I may be wrong but deaeration is a process to remove entrained gases and dust.
When a liquid is pumped at pressures near its saturated vapour pressure the presence of dust, entrained gases and even cracks in the pump impeller cause voids in the liquid, and bubbles of gas known as cavitation. This reduces the flow, pressure head and pump life.
“Upstream” and “downstream” in a pump refer to pressure head with “up” being the highest and “down” the lowest and does not refer to direction of liquid flow. Use the terms inlet and outlet instead.
One technique where problems are likely is to apply an inducer to the inlet. An ideal inducer is reversible and its purpose is to help develop the necessary pressure head without shocks that can of themselves produce cavitation.

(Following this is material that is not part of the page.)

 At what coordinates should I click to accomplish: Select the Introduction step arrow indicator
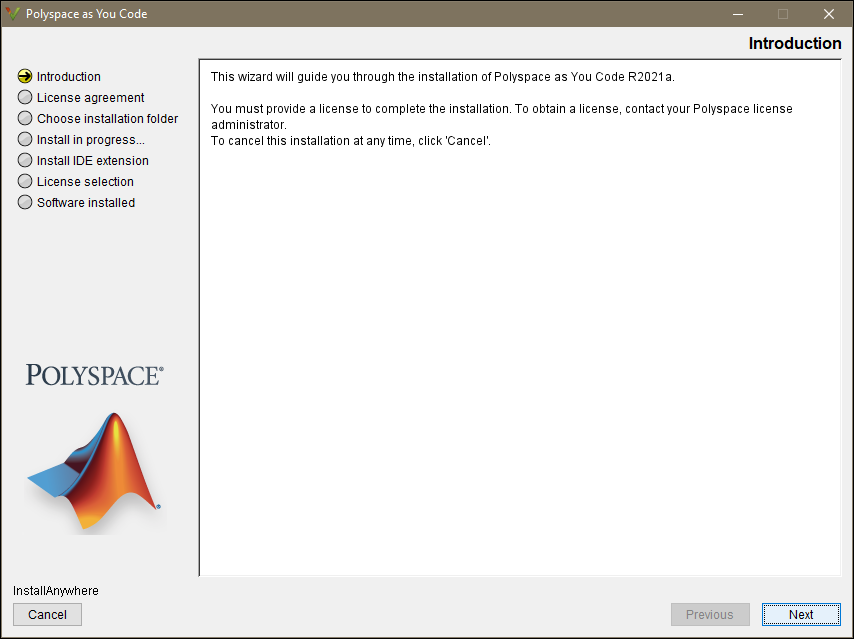(23, 76)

Regenerative pumps are least likely to experience cavitation problems because the liquid enters and exits the pump over several revolutions of the impeller. They can therefore produce a large pressure difference for comparatively small flows but are capable of producing very high pressure heads and need a quick response pressure relief valve. This liquid reflief outflow is likely to "cavitate" and some ingenuity is resorted to in recirculation. Regenerative pumps are ideally reversible and have the inestimable boon of having the pump cavity remain filled when the pump stops.
I hope this helps to explain what the terms mean and place them in the context of aircraft fuel pumps in particular.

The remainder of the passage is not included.